'Jezuïet Johannes Maria Lenz, eveneens gevangene,
deed verslag van de eerste dienst in de nieuw gebouwde kapel in Blok 26,
waarin de Moeder Gods al meteen een zeer belangrijke rol speelde:
"Op 21 januari 1941 zou het eerste Heilige Offer in de nieuwe kapel worden gevierd. Maar zie: wijn en hosties, de essentiële offergaven, ontbraken! De priesters waren er echter en wachtten. Volgde een korte devotie met ons: de 'Litanie van Maria' en vervolgens het 'Salve Regina' in koor! Een Mariadevotie was dus de eerste kerkelijke viering in de nieuwe kapel, vóór het eerste Heilig Misoffer...
En Maria, zij kwam onophoudelijk naar haar priesters als onze grote priesterlijke Moeder. Zij kwam op verzoek van de priester in elke Heilige Mis. Zij kwam in elk 'Weesgegroet' dat we baden. Zij kwam om ons heen in elk geestelijk gesprek, aan wie wij immers de genade van het priesterschap te danken hebben.
Zij kwam in elk klein plaatje van de Maagd Maria dat we per ongeluk met het brevier hadden meegenomen naar het kamp. Zij kwam in de hoop, duizenden keren herhaald, dat zij ons zou bevrijden. In de eindeloze wens, dat onze redding zou plaatsvinden op een Mariafeestdag.
En jawel, het grote keerpunt in de hongersnood van 1942 víel precies op het feest van Maria Tenhemelopneming!"
Ook de Rozenkrans speelde een belangrijke rol.
De Rozenkrans werd in het geheim gebeden, alleen of samen, op de werkplekken en in het woonblok, tijdens het wandelen door de straten van het kamp en tijdens het wachten op de appèlplaats. Priester Henryk Maria Malak uit Polen meldde dat de 10 woorden op het dak van het hoofdgebouw dienden als telhulp voor de 10 weesgegroetjes.
De zalige pater Engelmar Unzeitig berichtte ook over de rozenkrans in een brief. Om te bidden gebruikten de geestelijken hun vingers, schreef hij, of met het risico van extreem gevaar: ze maakten zelf rozenkransen, of gaven andere medegevangenen de opdracht dit te doen, en betaalden hen dan met voedsel uit pakketten van thuis.

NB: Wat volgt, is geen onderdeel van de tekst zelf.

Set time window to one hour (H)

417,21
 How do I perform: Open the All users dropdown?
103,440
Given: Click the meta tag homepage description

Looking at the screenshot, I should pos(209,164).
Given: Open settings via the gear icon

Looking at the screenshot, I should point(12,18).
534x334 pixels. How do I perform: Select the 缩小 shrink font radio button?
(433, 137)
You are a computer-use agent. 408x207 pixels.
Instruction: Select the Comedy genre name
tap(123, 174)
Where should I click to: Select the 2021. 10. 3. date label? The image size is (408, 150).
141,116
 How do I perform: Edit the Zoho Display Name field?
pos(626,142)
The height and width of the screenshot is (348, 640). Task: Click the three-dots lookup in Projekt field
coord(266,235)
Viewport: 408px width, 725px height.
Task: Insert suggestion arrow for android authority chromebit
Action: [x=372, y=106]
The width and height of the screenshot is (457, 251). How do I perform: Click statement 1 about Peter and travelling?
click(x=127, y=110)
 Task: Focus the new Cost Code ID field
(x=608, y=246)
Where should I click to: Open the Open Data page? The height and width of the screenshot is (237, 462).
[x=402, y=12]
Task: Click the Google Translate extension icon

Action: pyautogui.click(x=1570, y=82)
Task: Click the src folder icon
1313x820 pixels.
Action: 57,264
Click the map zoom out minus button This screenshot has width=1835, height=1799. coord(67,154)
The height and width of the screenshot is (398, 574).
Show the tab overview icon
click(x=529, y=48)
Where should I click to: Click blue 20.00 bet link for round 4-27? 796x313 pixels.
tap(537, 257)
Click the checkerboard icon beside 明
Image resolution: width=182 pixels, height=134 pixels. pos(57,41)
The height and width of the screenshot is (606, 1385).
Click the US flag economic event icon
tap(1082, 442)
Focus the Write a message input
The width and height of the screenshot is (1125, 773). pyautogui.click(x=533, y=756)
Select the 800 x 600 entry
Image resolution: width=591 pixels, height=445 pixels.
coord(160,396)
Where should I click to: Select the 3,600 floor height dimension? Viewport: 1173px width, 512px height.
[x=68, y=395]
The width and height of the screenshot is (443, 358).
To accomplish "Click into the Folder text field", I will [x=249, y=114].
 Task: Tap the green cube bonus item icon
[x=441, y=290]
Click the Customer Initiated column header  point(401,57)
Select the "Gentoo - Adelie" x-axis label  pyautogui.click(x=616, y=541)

Nadat een groot aantal Italiaanse gevangenen, na de bezetting van Italië, in het concentratiekamp gearriveerd waren, observeerde Malak ook een groot aantal rozenkransgebeden in de blokken met gevangen leken.
In zijn autobiografische boek And Who Will Kill You, beschrijft de Tsjechische priester Bedrich Hoffmann zijn eigen gebed tot Maria: "Moeder van God, ik smeek U, neem mij in Uw armen, en help mij deze dag te overleven, zonder dat mijn iets overkomt."
Tijdens het hongersnoodjaar 1942
wordt een gezamenlijke noveen op Maria's Tenhemelopneming gemeld: "Een storm van gebed in de grootste nood. Maria moest ons redden volgens Gods Heilige Wil, of ons laten sterven in onderwerping aan Gods Heilige Wil. Zij hielp... Zo had God ons gered door de bemiddeling van de Moeder Gods!" lezen we bij pater Lenz.
Hij zag daarop veranderingen komen in de omstandigheden in het kamp, teweeggebracht door de nieuwe kampleiding (Weiss). En verbeteringen, zoals de toestemming om pakketten te ontvangen. Allemaal als antwoord op het gebed in de grootste nood.
Het betekende ook dat vanaf 13 augustus 1942 Duitse geestelijken niet langer met invalidentransport naar de gaskamers moesten. De geestelijken Scheipers, Maring, Berndl en Binder werden zo van een wisse dood gered. Evenmin werden Duitse geestelijken nog langer geselecteerd voor de pseudo-medische experimenten. De Poolse geestelijkheid daarentegen bleef lijden.
In 1942 hadden priesters recht op een normale behandeling in de ziekenboeg, net als alle andere gevangenen; voorheen was dit vaak niet mogelijk. Alle gebeden werden verhoord. op voorspraak van Maria, aldus Lenz.